Rather than utilize just the usual down- and/or side-looking transducer elements, Panoptix LiveScope has a three-element transducer with the elements arranged in different angles, giving the “view” it sees a fan-like shape. These elements produce a simultaneous multi-frequency burst, rather than using single-frequency bursts (as with traditional fishfinders) or a series of pings through a frequency spectrum (as with CHIRP). Then, the unit’s computer brain stitches the returns from all three elements together, to project them onto the LCD screen on your fishfinder. There’s also a down-looking element incorporated into the transducer, so you can enjoy traditional fish-finding views at the same time.

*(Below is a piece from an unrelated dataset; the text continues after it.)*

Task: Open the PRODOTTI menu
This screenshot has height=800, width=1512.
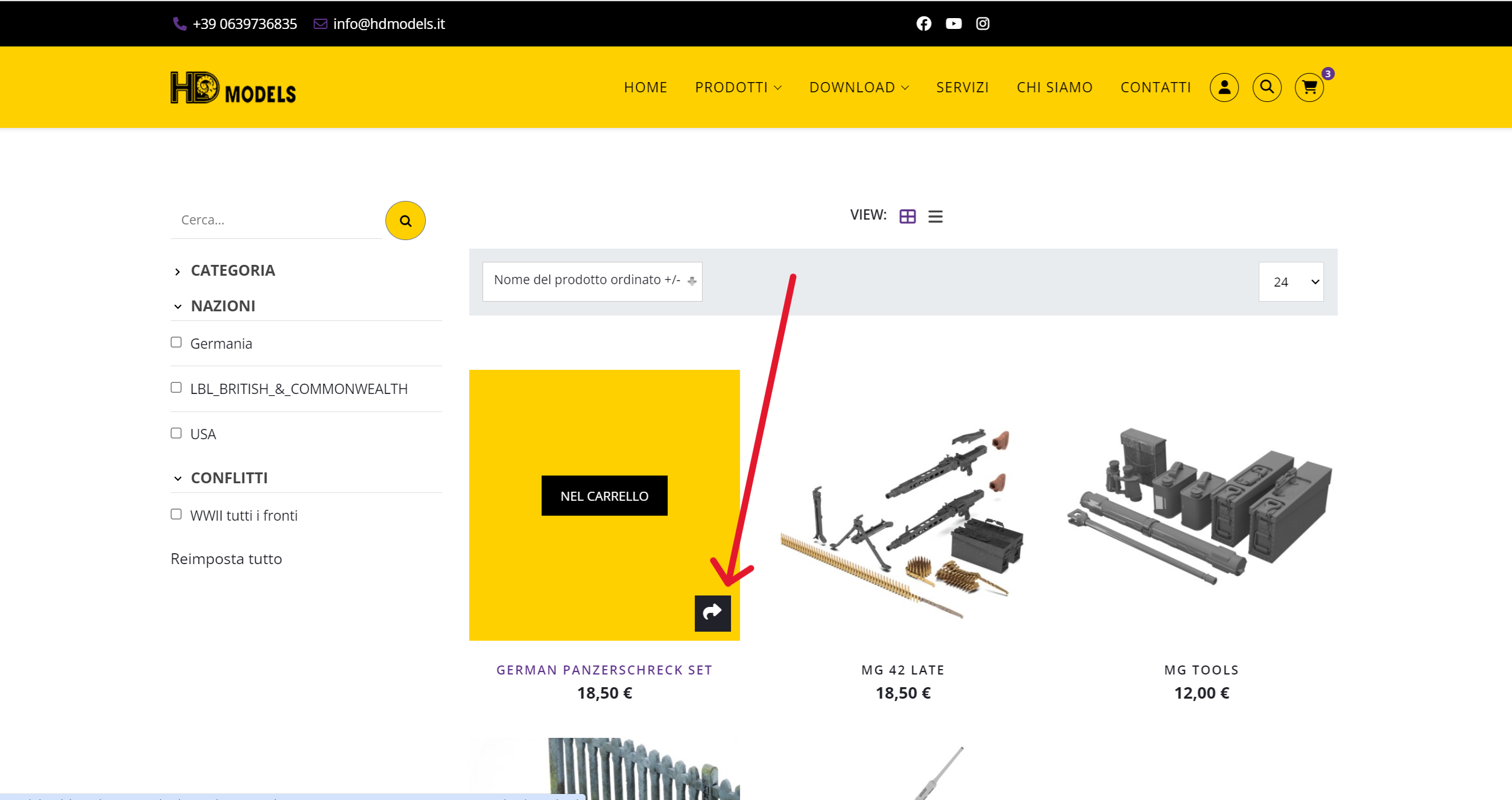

Meanwhile, an integrated attitude heading reference system constantly adjusts the sonar beams to mitigate the motion of your boat.
Net result: with the transducer mounted on a trolling motor, you can look 360-degrees around from top to bottom out to around 200 feet, as well as straight down. That’s pretty cool, but what’s even cooler is that the returns you see are so stunningly detailed that in some cases, it will be possible to determine what species of fish you’re looking at. Check out the picture above, and note that you can actually make out the individual fins on the fish. That. Is. Amazing.
If you already have modern Garmin gear on your boat, there’s a good chance it’ll be compatible with Panoptix LiveScope and all you’ll need to add is a GLS 10 black-box and the transducer ($1,499 in all), plus maybe a software update. It’s rather difficult to wrap your head around just how intense the views this system provides are, so we’d suggest going to YouTube and searching for videos. There are several on there – just for fun, see if you can ID the species of fish they’re looking at.